There's no way of knowing whether Chapman's presence in April and September might have made a difference in the Yankees going to the playoffs. But these are the facts: when Chapman closed for Miller and Betances, the Yankees were 19-2 this past season. And Miller and Chapman both were key elements to the Indians and Cubs in an epic World Series.

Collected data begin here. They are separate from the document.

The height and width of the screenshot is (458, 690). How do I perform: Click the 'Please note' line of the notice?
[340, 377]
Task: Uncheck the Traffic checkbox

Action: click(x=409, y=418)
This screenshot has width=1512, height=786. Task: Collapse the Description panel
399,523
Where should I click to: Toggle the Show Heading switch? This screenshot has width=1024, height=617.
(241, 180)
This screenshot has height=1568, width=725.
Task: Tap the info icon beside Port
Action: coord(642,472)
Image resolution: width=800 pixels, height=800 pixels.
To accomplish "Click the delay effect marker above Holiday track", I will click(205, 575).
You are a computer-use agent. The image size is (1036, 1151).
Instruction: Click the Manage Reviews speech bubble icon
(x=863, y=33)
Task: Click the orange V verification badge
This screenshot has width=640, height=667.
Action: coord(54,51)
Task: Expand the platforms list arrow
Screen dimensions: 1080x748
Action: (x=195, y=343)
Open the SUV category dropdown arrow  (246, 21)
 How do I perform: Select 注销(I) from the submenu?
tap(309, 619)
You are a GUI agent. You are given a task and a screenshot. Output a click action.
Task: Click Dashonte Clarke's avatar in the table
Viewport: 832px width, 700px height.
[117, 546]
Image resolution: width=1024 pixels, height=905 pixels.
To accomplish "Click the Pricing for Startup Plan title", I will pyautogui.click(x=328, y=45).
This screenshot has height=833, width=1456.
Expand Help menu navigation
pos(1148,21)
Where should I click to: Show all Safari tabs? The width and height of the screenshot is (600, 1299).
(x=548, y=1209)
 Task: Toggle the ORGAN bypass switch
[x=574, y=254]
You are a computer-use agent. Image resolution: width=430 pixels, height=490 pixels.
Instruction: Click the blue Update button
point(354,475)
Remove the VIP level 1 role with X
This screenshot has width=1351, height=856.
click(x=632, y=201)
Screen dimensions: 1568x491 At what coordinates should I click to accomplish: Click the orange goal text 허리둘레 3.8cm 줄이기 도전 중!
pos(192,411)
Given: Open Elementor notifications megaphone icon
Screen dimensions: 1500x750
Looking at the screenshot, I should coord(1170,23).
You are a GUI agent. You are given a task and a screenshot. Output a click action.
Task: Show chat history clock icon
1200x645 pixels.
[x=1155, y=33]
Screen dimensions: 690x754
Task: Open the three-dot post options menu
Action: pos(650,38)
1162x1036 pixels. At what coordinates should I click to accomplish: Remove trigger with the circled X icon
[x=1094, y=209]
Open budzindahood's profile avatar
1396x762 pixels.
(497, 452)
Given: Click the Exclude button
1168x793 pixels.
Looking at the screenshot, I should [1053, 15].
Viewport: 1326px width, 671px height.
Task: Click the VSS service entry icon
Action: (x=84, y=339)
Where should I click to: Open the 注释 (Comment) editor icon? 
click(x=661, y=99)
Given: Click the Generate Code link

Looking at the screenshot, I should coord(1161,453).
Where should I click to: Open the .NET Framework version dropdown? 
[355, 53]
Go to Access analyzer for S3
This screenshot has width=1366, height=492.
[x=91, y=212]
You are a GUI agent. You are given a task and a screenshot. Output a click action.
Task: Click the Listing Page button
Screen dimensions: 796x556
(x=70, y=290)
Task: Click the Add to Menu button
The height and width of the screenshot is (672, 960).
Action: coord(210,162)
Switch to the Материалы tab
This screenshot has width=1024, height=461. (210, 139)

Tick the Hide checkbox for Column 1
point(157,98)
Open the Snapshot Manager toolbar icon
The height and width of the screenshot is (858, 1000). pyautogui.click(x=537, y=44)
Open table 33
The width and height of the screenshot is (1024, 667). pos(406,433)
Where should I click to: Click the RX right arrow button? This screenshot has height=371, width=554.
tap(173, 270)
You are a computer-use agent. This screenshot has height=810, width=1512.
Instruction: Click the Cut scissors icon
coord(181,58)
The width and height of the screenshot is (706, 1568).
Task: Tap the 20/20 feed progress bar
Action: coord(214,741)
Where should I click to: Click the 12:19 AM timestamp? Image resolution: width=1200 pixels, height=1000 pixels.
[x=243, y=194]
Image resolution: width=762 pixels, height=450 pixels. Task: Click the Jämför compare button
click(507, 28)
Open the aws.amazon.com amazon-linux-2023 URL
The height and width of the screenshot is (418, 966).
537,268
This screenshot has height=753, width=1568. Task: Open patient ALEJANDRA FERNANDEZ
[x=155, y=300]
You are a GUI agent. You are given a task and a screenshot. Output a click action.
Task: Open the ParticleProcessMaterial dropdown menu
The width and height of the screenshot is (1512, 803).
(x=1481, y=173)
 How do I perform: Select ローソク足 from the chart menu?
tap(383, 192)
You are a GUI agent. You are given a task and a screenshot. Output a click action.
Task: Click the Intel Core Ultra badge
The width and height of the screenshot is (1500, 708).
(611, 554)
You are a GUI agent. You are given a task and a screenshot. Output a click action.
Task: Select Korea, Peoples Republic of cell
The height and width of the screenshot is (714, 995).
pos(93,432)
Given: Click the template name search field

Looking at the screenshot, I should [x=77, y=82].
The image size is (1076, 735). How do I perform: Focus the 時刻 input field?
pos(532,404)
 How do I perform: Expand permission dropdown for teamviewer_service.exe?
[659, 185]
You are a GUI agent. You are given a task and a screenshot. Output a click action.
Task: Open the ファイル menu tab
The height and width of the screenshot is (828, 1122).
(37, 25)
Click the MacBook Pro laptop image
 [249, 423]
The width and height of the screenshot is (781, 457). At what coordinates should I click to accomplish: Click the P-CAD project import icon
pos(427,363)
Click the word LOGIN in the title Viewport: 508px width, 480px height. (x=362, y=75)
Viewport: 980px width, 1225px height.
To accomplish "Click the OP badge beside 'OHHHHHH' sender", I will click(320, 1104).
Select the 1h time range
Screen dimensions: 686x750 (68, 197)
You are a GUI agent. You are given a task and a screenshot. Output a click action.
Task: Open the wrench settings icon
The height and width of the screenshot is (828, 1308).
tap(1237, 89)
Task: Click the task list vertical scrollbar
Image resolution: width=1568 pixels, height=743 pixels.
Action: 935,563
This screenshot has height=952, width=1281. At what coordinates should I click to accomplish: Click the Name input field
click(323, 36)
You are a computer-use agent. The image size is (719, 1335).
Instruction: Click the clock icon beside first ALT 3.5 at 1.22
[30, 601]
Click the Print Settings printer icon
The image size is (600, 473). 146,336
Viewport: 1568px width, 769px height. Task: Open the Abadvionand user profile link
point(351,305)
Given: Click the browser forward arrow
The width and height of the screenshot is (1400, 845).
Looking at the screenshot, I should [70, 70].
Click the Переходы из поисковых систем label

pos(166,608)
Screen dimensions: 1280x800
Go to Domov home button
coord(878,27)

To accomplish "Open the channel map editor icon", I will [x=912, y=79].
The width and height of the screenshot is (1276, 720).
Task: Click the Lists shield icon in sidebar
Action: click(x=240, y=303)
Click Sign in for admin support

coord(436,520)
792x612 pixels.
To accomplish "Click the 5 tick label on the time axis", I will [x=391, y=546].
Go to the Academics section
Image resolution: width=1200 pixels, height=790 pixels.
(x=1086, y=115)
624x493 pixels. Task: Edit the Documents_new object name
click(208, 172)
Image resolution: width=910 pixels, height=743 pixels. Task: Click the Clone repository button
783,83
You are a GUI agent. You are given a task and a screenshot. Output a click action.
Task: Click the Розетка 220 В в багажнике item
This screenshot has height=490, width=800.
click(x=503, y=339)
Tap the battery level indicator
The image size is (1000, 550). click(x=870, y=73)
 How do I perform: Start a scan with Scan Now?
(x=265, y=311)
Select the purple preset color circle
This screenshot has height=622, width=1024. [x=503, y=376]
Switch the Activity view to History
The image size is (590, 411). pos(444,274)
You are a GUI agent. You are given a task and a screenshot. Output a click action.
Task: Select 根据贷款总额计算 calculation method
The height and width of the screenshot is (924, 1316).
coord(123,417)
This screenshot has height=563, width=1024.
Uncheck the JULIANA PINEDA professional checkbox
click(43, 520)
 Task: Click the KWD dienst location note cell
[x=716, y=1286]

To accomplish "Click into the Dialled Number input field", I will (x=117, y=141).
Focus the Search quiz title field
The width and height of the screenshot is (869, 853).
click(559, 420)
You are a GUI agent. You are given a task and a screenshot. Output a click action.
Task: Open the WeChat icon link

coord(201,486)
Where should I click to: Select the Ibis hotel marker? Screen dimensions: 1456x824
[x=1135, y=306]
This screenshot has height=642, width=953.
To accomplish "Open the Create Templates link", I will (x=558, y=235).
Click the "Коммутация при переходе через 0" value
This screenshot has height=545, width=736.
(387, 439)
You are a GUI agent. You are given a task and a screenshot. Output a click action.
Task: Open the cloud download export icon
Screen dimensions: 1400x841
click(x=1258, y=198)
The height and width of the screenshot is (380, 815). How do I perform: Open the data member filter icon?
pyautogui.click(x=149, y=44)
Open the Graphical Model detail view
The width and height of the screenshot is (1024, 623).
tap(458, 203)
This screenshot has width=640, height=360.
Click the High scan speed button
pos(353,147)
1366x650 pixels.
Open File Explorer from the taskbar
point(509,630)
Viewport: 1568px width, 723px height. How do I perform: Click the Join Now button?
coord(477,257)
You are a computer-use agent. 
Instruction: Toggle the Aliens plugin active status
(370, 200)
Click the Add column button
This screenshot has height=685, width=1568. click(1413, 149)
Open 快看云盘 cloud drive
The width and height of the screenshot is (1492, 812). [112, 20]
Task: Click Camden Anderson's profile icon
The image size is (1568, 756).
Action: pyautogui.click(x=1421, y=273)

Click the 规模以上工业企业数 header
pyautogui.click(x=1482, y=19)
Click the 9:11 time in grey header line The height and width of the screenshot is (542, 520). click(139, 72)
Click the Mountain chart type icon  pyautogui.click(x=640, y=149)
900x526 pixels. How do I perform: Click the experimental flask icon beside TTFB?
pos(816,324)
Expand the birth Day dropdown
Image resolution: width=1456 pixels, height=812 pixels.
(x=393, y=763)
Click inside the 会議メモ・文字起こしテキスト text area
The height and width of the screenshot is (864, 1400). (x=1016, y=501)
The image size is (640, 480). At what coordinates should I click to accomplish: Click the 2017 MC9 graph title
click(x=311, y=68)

"That's a tough question," Chapman responded when asked about all that missed time with the Yankees. "I watched some of the players come up and do a really good job, so it's hard to say if I had stayed or if I had played in April if it would've helped or not. But it did end up being very close."
Chapman certainly made a big difference in Chicago. He said on Friday that he wasn't particularly happy about the way Cubs manager Joe Maddon used him for multiple innings and on successive days in the World Series. But there's no doubt that when the Cubs were on the brink of elimination in Game 5 at Wrigley Field, Chapman's closing 2 2/3 innings of one-hit, four-strikeout ball in a critical 3-2 win saved the season and spun the Cubs on to their first World Series victory in 108 years.
Maddon used Chapman again for multiple innings in Games 6 and 7, and in the final game, he gave up the two-run homer to that tied the game at 6 in the eighth inning.

"I believe there were a couple of times I shouldn't have been in the game, and he put me in," Chapman said, referring to Maddon's decisions. "Personally, I don't agree with how he used me. But he is the manager and he had the strategy. My job was to be ready."
CC had 'good sense' Chapman would return
Chapman, 28, said his seemingly elastic arm is no worse for the wear. After all, he added only 15 2/3 more innings in the postseason, giving him 73 2/3 total innings from his return on May 9 to the end of the World Series.
And he'll be back to the good graces of Yankees manager Joe Girardi, who only used him twice this past season for more than an inning.
Girardi and Cashman loved having him here, and Chapman loved wearing the pinstripes.
"I'm happy to be back," Chapman said. "I wanted to come back to the team. I wanted to be a Yankee again."
It should be a win-win for everybody.